:: Supplied records ::
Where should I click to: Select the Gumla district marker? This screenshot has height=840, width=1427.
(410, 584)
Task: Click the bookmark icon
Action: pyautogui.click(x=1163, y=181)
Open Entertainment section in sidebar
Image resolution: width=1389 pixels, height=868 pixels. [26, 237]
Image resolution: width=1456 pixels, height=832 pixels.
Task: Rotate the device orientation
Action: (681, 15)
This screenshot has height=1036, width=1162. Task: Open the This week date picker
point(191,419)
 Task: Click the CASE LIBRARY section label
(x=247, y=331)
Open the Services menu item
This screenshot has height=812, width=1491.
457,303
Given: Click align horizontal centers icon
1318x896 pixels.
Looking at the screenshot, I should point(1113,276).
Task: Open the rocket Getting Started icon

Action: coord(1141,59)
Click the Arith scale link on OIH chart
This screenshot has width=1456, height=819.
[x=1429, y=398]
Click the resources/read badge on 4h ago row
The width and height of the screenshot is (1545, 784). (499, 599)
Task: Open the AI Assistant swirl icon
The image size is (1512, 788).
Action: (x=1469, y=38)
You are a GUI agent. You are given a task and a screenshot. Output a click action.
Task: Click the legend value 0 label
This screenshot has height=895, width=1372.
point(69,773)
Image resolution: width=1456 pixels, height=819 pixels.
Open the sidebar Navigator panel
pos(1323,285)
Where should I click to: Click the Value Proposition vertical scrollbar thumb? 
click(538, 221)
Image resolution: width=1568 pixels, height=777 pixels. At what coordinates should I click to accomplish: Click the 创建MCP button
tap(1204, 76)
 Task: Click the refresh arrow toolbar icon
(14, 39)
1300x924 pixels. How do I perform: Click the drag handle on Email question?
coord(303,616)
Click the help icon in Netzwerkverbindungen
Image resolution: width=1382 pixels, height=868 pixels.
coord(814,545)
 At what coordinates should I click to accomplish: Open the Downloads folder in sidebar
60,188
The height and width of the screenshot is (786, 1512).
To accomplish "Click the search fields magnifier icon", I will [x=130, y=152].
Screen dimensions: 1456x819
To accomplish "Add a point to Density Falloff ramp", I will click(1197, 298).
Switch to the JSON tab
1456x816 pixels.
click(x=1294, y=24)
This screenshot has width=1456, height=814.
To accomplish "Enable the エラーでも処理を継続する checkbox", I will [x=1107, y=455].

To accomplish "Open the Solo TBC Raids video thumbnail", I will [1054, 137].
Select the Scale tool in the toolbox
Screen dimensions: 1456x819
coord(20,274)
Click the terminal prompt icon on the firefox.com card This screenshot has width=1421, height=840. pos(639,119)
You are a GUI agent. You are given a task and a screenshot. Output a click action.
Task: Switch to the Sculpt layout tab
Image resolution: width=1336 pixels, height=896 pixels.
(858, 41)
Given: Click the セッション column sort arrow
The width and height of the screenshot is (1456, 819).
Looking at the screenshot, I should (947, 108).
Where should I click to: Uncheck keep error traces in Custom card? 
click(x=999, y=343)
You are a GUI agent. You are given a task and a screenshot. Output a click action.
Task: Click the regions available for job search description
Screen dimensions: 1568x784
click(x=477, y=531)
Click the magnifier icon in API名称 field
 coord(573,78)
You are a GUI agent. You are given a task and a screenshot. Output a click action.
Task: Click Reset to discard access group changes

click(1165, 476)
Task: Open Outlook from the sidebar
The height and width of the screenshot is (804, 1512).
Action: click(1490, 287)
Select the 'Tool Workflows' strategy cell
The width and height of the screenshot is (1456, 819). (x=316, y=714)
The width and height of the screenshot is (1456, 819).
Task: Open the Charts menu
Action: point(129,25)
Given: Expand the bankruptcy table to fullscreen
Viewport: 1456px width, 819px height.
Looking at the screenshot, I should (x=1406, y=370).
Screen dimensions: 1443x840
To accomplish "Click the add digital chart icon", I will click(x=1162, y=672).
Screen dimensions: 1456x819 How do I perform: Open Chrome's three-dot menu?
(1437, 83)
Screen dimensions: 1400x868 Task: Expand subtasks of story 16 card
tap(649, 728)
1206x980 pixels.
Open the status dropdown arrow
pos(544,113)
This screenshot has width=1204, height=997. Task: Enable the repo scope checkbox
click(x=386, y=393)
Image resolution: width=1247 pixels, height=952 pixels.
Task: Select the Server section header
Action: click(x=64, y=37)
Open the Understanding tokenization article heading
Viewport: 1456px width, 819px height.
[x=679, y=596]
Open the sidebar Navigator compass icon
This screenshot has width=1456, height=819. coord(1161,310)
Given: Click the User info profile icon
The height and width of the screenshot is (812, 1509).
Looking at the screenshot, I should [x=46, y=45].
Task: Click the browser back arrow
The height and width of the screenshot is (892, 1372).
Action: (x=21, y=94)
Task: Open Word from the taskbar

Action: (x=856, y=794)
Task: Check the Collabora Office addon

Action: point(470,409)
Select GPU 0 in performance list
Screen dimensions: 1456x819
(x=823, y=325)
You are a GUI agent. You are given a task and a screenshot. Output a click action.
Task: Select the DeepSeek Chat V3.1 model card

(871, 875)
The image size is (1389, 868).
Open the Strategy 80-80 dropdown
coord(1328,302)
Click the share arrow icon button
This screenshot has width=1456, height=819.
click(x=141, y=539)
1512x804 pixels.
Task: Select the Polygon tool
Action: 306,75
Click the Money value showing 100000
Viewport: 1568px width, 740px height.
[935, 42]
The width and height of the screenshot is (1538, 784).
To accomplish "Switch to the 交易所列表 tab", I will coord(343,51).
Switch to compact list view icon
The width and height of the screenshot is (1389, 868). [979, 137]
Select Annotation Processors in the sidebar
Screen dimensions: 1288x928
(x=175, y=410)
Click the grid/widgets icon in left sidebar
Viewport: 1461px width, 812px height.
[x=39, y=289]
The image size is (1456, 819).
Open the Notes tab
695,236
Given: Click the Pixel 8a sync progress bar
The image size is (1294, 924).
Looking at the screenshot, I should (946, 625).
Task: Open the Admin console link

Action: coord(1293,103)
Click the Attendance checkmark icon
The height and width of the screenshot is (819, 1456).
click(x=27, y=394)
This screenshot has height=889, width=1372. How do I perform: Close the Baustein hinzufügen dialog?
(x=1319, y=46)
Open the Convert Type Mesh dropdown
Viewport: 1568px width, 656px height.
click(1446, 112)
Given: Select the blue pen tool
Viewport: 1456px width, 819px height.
:::
**Problem to work on**: Every line above is to be transcribed exactly, with nothing missed.

**Answer section**:
Where should I click to: Select the Gumla district marker? This screenshot has height=840, width=1427.
(410, 584)
Task: Click the bookmark icon
Action: pyautogui.click(x=1163, y=181)
Open Entertainment section in sidebar
Image resolution: width=1389 pixels, height=868 pixels. [26, 237]
Image resolution: width=1456 pixels, height=832 pixels.
Task: Rotate the device orientation
Action: (681, 15)
This screenshot has height=1036, width=1162. Task: Open the This week date picker
point(191,419)
 Task: Click the CASE LIBRARY section label
(x=247, y=331)
Open the Services menu item
This screenshot has height=812, width=1491.
457,303
Given: Click align horizontal centers icon
1318x896 pixels.
Looking at the screenshot, I should point(1113,276).
Task: Open the rocket Getting Started icon

Action: coord(1141,59)
Click the Arith scale link on OIH chart
This screenshot has width=1456, height=819.
[x=1429, y=398]
Click the resources/read badge on 4h ago row
The width and height of the screenshot is (1545, 784). (499, 599)
Task: Open the AI Assistant swirl icon
The image size is (1512, 788).
Action: (x=1469, y=38)
You are a GUI agent. You are given a task and a screenshot. Output a click action.
Task: Click the legend value 0 label
This screenshot has height=895, width=1372.
point(69,773)
Image resolution: width=1456 pixels, height=819 pixels.
Open the sidebar Navigator panel
pos(1323,285)
Where should I click to: Click the Value Proposition vertical scrollbar thumb? 
click(538, 221)
Image resolution: width=1568 pixels, height=777 pixels. At what coordinates should I click to accomplish: Click the 创建MCP button
tap(1204, 76)
 Task: Click the refresh arrow toolbar icon
(14, 39)
1300x924 pixels. How do I perform: Click the drag handle on Email question?
coord(303,616)
Click the help icon in Netzwerkverbindungen
Image resolution: width=1382 pixels, height=868 pixels.
coord(814,545)
 At what coordinates should I click to accomplish: Open the Downloads folder in sidebar
60,188
The height and width of the screenshot is (786, 1512).
To accomplish "Click the search fields magnifier icon", I will [x=130, y=152].
Screen dimensions: 1456x819
To accomplish "Add a point to Density Falloff ramp", I will click(1197, 298).
Switch to the JSON tab
1456x816 pixels.
click(x=1294, y=24)
This screenshot has width=1456, height=814.
To accomplish "Enable the エラーでも処理を継続する checkbox", I will [x=1107, y=455].

To accomplish "Open the Solo TBC Raids video thumbnail", I will [1054, 137].
Select the Scale tool in the toolbox
Screen dimensions: 1456x819
coord(20,274)
Click the terminal prompt icon on the firefox.com card This screenshot has width=1421, height=840. pos(639,119)
You are a GUI agent. You are given a task and a screenshot. Output a click action.
Task: Switch to the Sculpt layout tab
Image resolution: width=1336 pixels, height=896 pixels.
(858, 41)
Given: Click the セッション column sort arrow
The width and height of the screenshot is (1456, 819).
Looking at the screenshot, I should (947, 108).
Where should I click to: Uncheck keep error traces in Custom card? 
click(x=999, y=343)
You are a GUI agent. You are given a task and a screenshot. Output a click action.
Task: Click the regions available for job search description
Screen dimensions: 1568x784
click(x=477, y=531)
Click the magnifier icon in API名称 field
 coord(573,78)
You are a GUI agent. You are given a task and a screenshot. Output a click action.
Task: Click Reset to discard access group changes

click(1165, 476)
Task: Open Outlook from the sidebar
The height and width of the screenshot is (804, 1512).
Action: click(1490, 287)
Select the 'Tool Workflows' strategy cell
The width and height of the screenshot is (1456, 819). (x=316, y=714)
The width and height of the screenshot is (1456, 819).
Task: Open the Charts menu
Action: point(129,25)
Given: Expand the bankruptcy table to fullscreen
Viewport: 1456px width, 819px height.
Looking at the screenshot, I should (x=1406, y=370).
Screen dimensions: 1443x840
To accomplish "Click the add digital chart icon", I will click(x=1162, y=672).
Screen dimensions: 1456x819 How do I perform: Open Chrome's three-dot menu?
(1437, 83)
Screen dimensions: 1400x868 Task: Expand subtasks of story 16 card
tap(649, 728)
1206x980 pixels.
Open the status dropdown arrow
pos(544,113)
This screenshot has width=1204, height=997. Task: Enable the repo scope checkbox
click(x=386, y=393)
Image resolution: width=1247 pixels, height=952 pixels.
Task: Select the Server section header
Action: click(x=64, y=37)
Open the Understanding tokenization article heading
Viewport: 1456px width, 819px height.
[x=679, y=596]
Open the sidebar Navigator compass icon
This screenshot has width=1456, height=819. coord(1161,310)
Given: Click the User info profile icon
The height and width of the screenshot is (812, 1509).
Looking at the screenshot, I should [x=46, y=45].
Task: Click the browser back arrow
The height and width of the screenshot is (892, 1372).
Action: (x=21, y=94)
Task: Open Word from the taskbar

Action: (x=856, y=794)
Task: Check the Collabora Office addon

Action: point(470,409)
Select GPU 0 in performance list
Screen dimensions: 1456x819
(x=823, y=325)
You are a GUI agent. You are given a task and a screenshot. Output a click action.
Task: Select the DeepSeek Chat V3.1 model card

(871, 875)
The image size is (1389, 868).
Open the Strategy 80-80 dropdown
coord(1328,302)
Click the share arrow icon button
This screenshot has width=1456, height=819.
click(x=141, y=539)
1512x804 pixels.
Task: Select the Polygon tool
Action: 306,75
Click the Money value showing 100000
Viewport: 1568px width, 740px height.
[935, 42]
The width and height of the screenshot is (1538, 784).
To accomplish "Switch to the 交易所列表 tab", I will coord(343,51).
Switch to compact list view icon
The width and height of the screenshot is (1389, 868). [979, 137]
Select Annotation Processors in the sidebar
Screen dimensions: 1288x928
(x=175, y=410)
Click the grid/widgets icon in left sidebar
Viewport: 1461px width, 812px height.
[x=39, y=289]
The image size is (1456, 819).
Open the Notes tab
695,236
Given: Click the Pixel 8a sync progress bar
The image size is (1294, 924).
Looking at the screenshot, I should (946, 625).
Task: Open the Admin console link

Action: coord(1293,103)
Click the Attendance checkmark icon
The height and width of the screenshot is (819, 1456).
click(x=27, y=394)
This screenshot has height=889, width=1372. How do I perform: Close the Baustein hinzufügen dialog?
(x=1319, y=46)
Open the Convert Type Mesh dropdown
Viewport: 1568px width, 656px height.
click(1446, 112)
Given: Select the blue pen tool
Viewport: 1456px width, 819px height.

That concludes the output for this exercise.